El sector de la lechuga iceberg vive una campaña de inestabilidad constante, provocada por las atípicas condiciones climatológicas, según la Unión de Porductores Exportadores de Frutas y Hortalizas de la Región de Murcia (Proexport) y la Asociación Mediterránea de Productores Agrarios (Amopa).

Tras unas semanas con grandes cantidades de producto disponible, debido al crecimiento adelantado de las producciones, el sector se enfrenta ahora a una escasez generalizada de lechuga iceberg ocasionada por una menor producción y por calibres con menor peso.

El frío y el viento de las dos últimas semanas, sumados al adelanto de las plantaciones del mes de enero, suponen producciones de calibres con menor volumen y peso, explican en comunicado de prensa.

Con respecto a las primeras semanas de 2016, en las que se registraron elevadas producciones, se prevé un descenso en los volúmenes disponibles de lechuga iceberg de entre el 30 y el 35 por ciento.

Tal y como Proexport y Amopa trasladaron hace dos semanas, los productores se vieron obligados a destruir grandes cantidades de producto ante el hundimiento de precios en origen, por unas altas temperaturas que provocaron el adelanto de las produccciones.
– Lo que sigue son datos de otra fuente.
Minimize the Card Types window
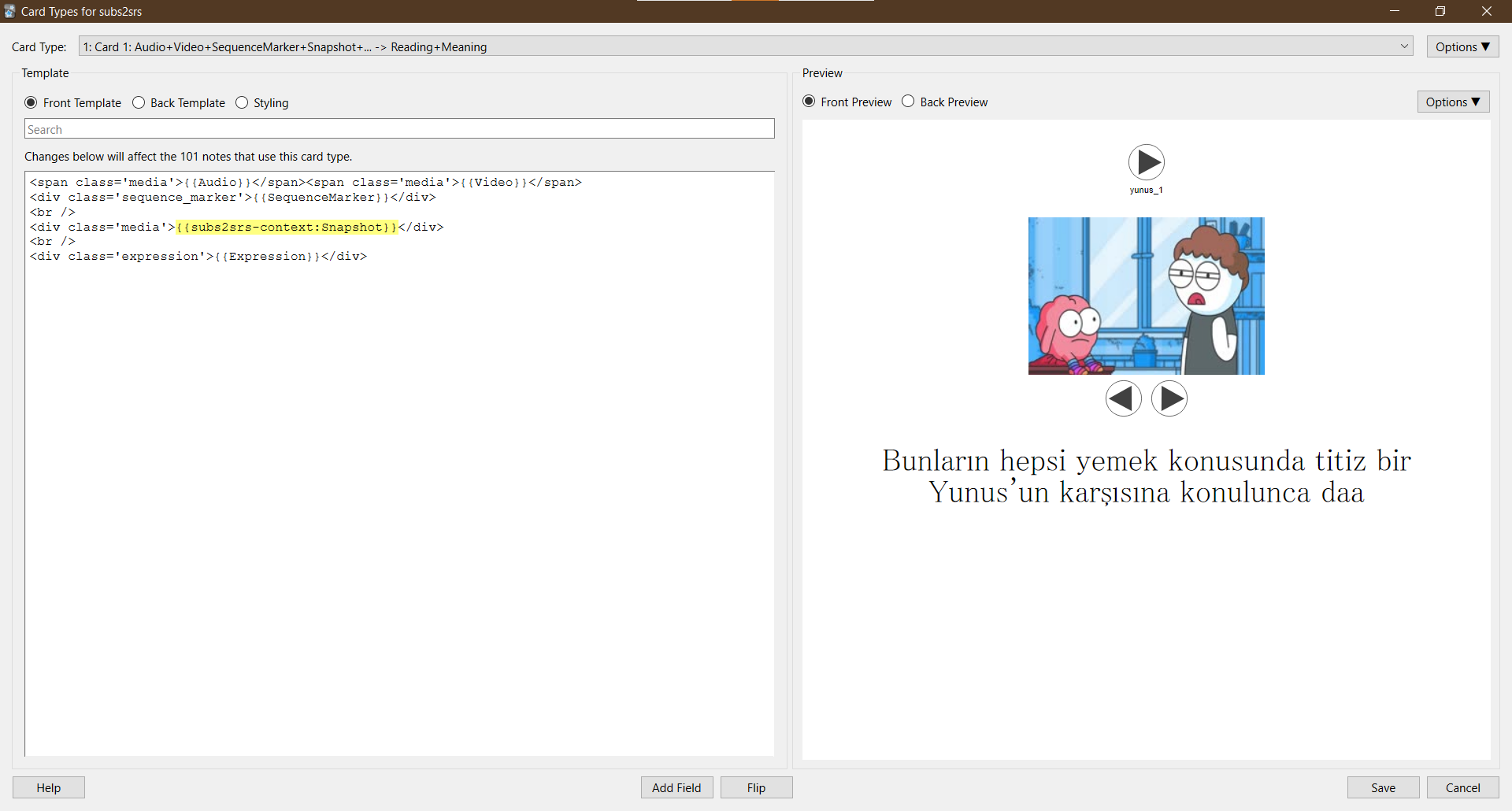Viewport: 1512px width, 811px height. click(x=1395, y=11)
Estas condiciones adversas se han mantenido a lo largo de toda la campaña de invierno ya que, explican, el excesivo calor registrado en los meses de noviembre a enero en el sureste de España ha provocado un adelantamiento sucesivo en las fechas de recolección previstas en Murcia, Almería y Alicante.
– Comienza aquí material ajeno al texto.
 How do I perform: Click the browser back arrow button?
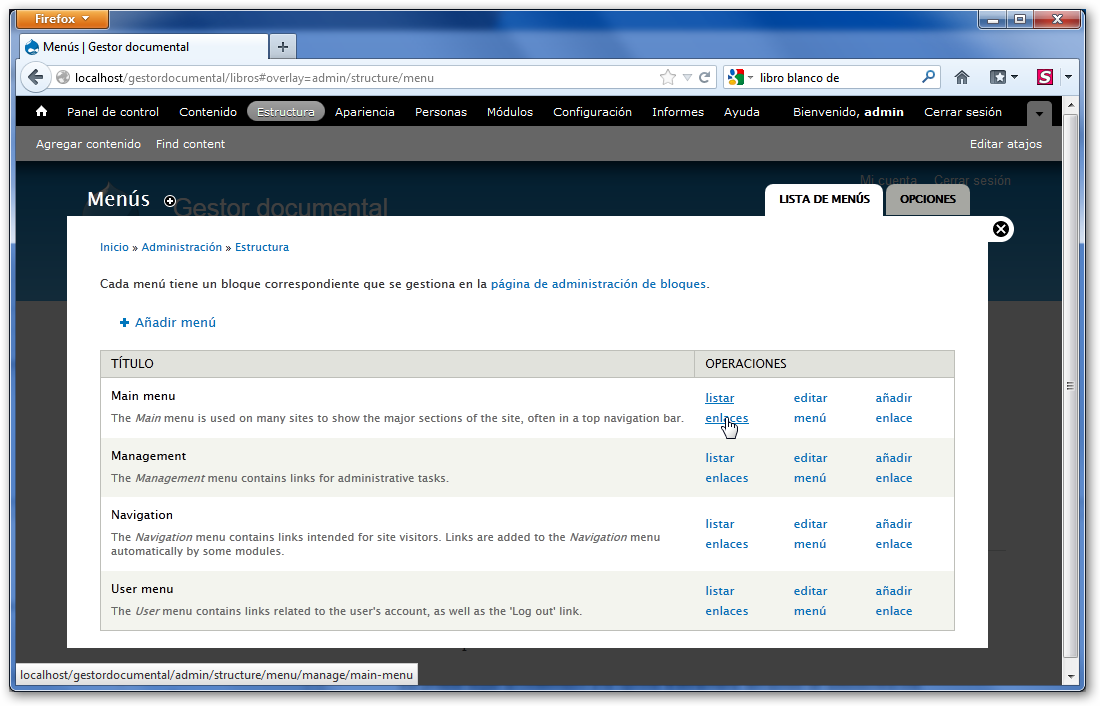click(36, 77)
En cambio, las dos últimas semanas el Levante español ha registrado un descenso en las temperaturas así como vientos que han impedido el desarrollo normal de las producciones, provocando la situación de escasez prevista.

Estos desajustes suponen, según las organizaciones, "un gran perjuicio para la economía regional" puesto que la lechuga es "el producto que mayores cifras aporta a la exportación hortofrutícola murciana" y ésta supone "el 70 por ciento de la lechuga exportada por España".